Qu’est-ce que la déportation des Acadiens ou encore la Conquête peuvent-elles bien révéler sur la condition actuelle des francophones au Canada ? Après tout, ne sommes-nous pas passés à autre chose ? Eh bien, pas tout à fait.

Les déportations, c’est du passé ? Parlez-en aux Acadiens, dont le premier ministre ne parle pas français, et qui ont vu leur député fédéral René Arseneault demander à la Chambre des communes 269 ans après la déportation la permission de ne plus prêter serment au roi d’Angleterre. Les Acadiens se sont heurtés aux rires des députés conservateurs, qui ont même eu le culot d’entonner God Save the King. La vidéo a fait le tour du monde.

La Conquête, c’est du passé ? Cet événement est survenu en 1763, mais il a fallu plus de 200 ans avant que les Québécois organisent un début de riposte sur le plan politique. Lorsqu’André Laurendeau et Davidson Dunton ont écrit dans un rapport en 1963 que les Canadiens français étaient moins scolarisés que les Noirs américains, cela découlait toujours de la Conquête. Lorsque René Lévesque a demandé à Camille Laurin de « corriger » la situation linguistique en 1976, l’actualité n’en était qu’accessoirement responsable. Cela découlait de la Conquête. En 1998, Laurin a d’ailleurs affirmé qu’il voulait que la loi « s’inscrive dans l’Histoire […], en reprenne le fil pour réparer toutes les blessures, toutes les pertes subies […]. Je voulais faire une loi qui répare, qui redresse et qui redonne confiance, fierté et estime de soi à un peuple qui tenait à sa langue, mais qui était devenu résigné ».

Aujourd’hui, en 2024, la Cour suprême du Canada refuse de traduire certains de ses jugements en français et le cabinet ministériel de Justin Trudeau est majoritairement incapable de s’exprimer dans la langue des Québécois.

D’ailleurs, si l’histoire, c’est du passé, pourquoi le français décline-t-il au pays ? C’est que l’histoire n’est pas du passé.

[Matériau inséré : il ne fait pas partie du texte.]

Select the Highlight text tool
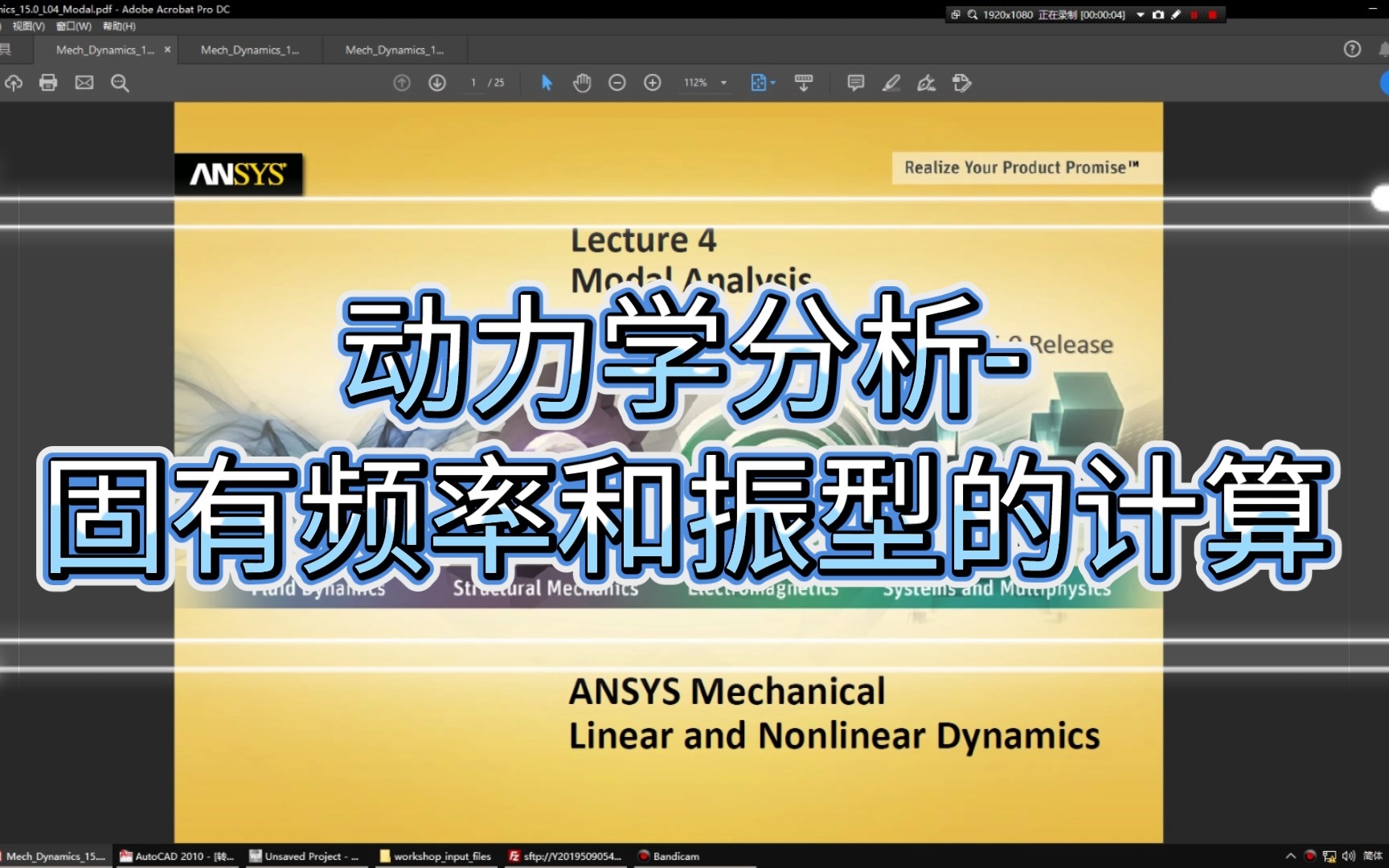This screenshot has width=1389, height=868. tap(891, 83)
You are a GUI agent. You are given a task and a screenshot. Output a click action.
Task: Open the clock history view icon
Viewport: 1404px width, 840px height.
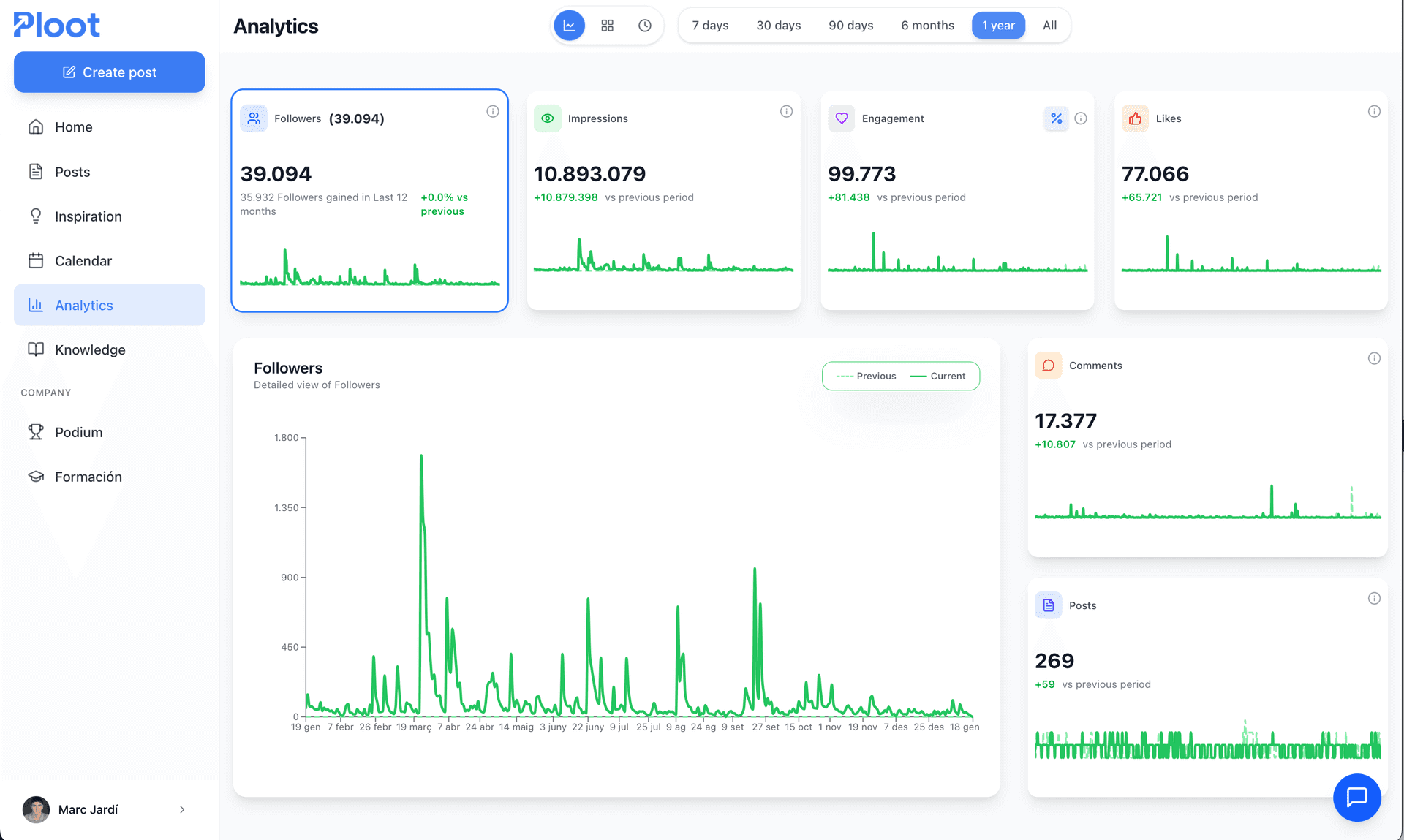pyautogui.click(x=644, y=26)
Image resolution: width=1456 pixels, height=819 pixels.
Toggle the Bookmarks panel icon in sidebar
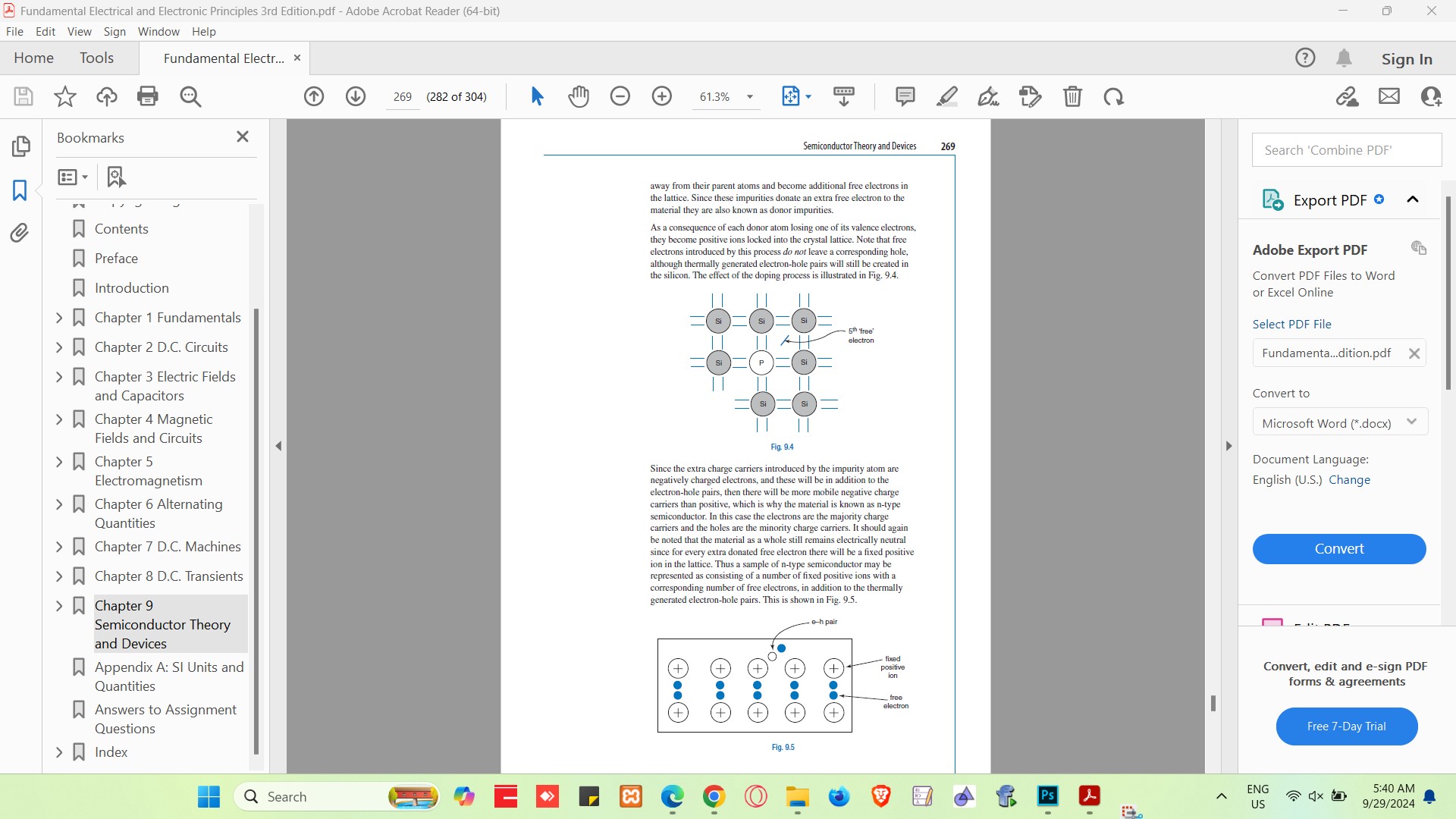tap(20, 190)
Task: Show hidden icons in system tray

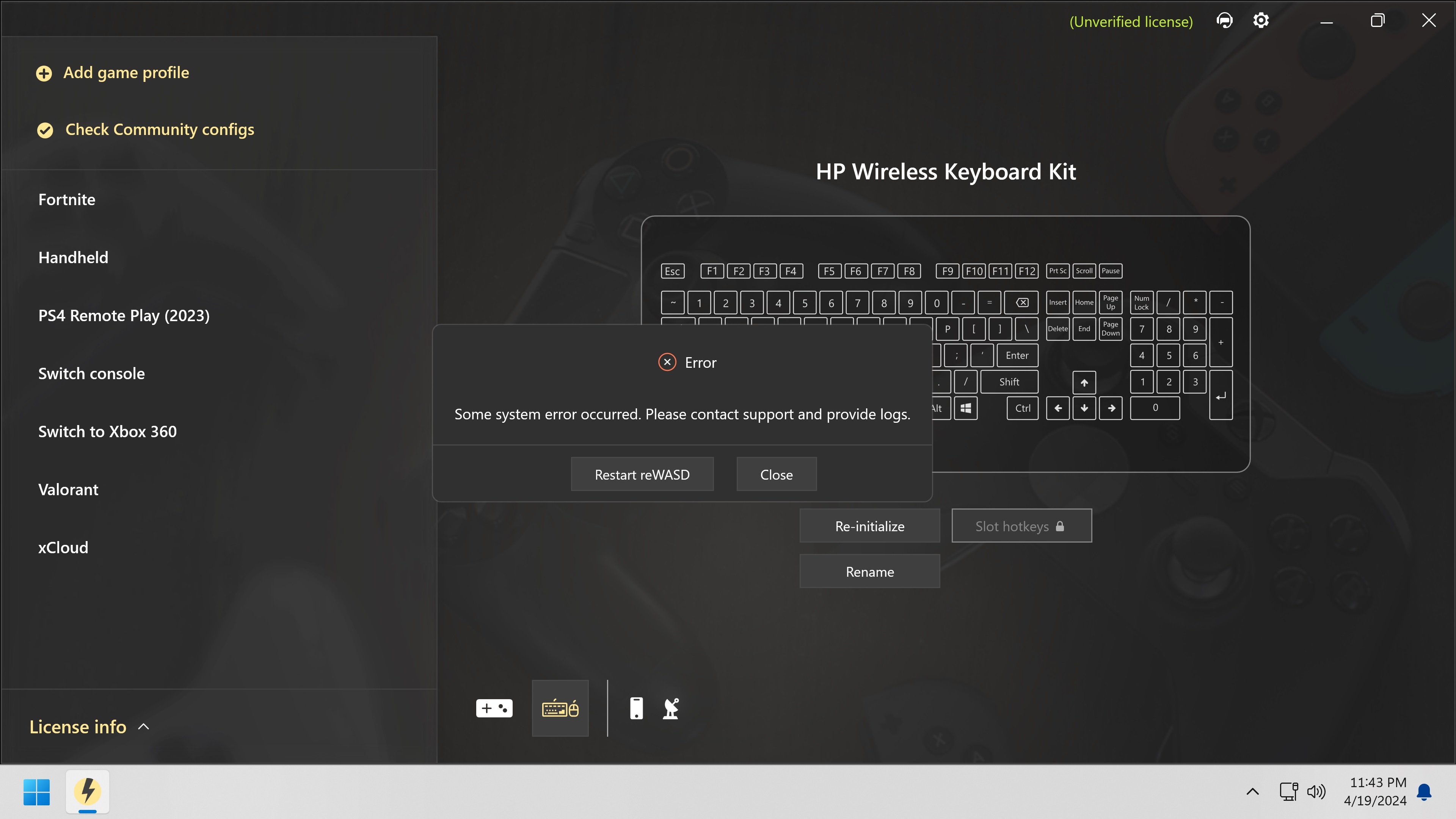Action: (x=1252, y=791)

L’histoire ne se défile jamais. L’histoire s’accroche.

Dans les prochains mois, les fédéralistes insisteront sur le caractère prétendument vieillot de l’histoire. Ils se présenteront comme la voie de l’avenir en encourageant les Québécois à regarder vers l’avant même s’ils savent très bien que le référendum volé de 1995, les difficultés que rencontre présentement la loi 21 devant les tribunaux ainsi que la Century Initiative sont autant d’événements que l’histoire continue d’engendrer dans un silence qu’il n’est pas inutile de perturber.

Mais les citoyens perplexes devant le discours historique ne sont pas dupes.

Ils savent bien que les indépendantistes ont un faible pour le passé, mais que ce qui les anime par-dessus tout, c’est un projet de société qui propose qu’on tourne le dos au statu quo, aux demi-mesures et à l’infatigable rancune.

C’est un projet tourné vers l’énergie créatrice et l’avenir.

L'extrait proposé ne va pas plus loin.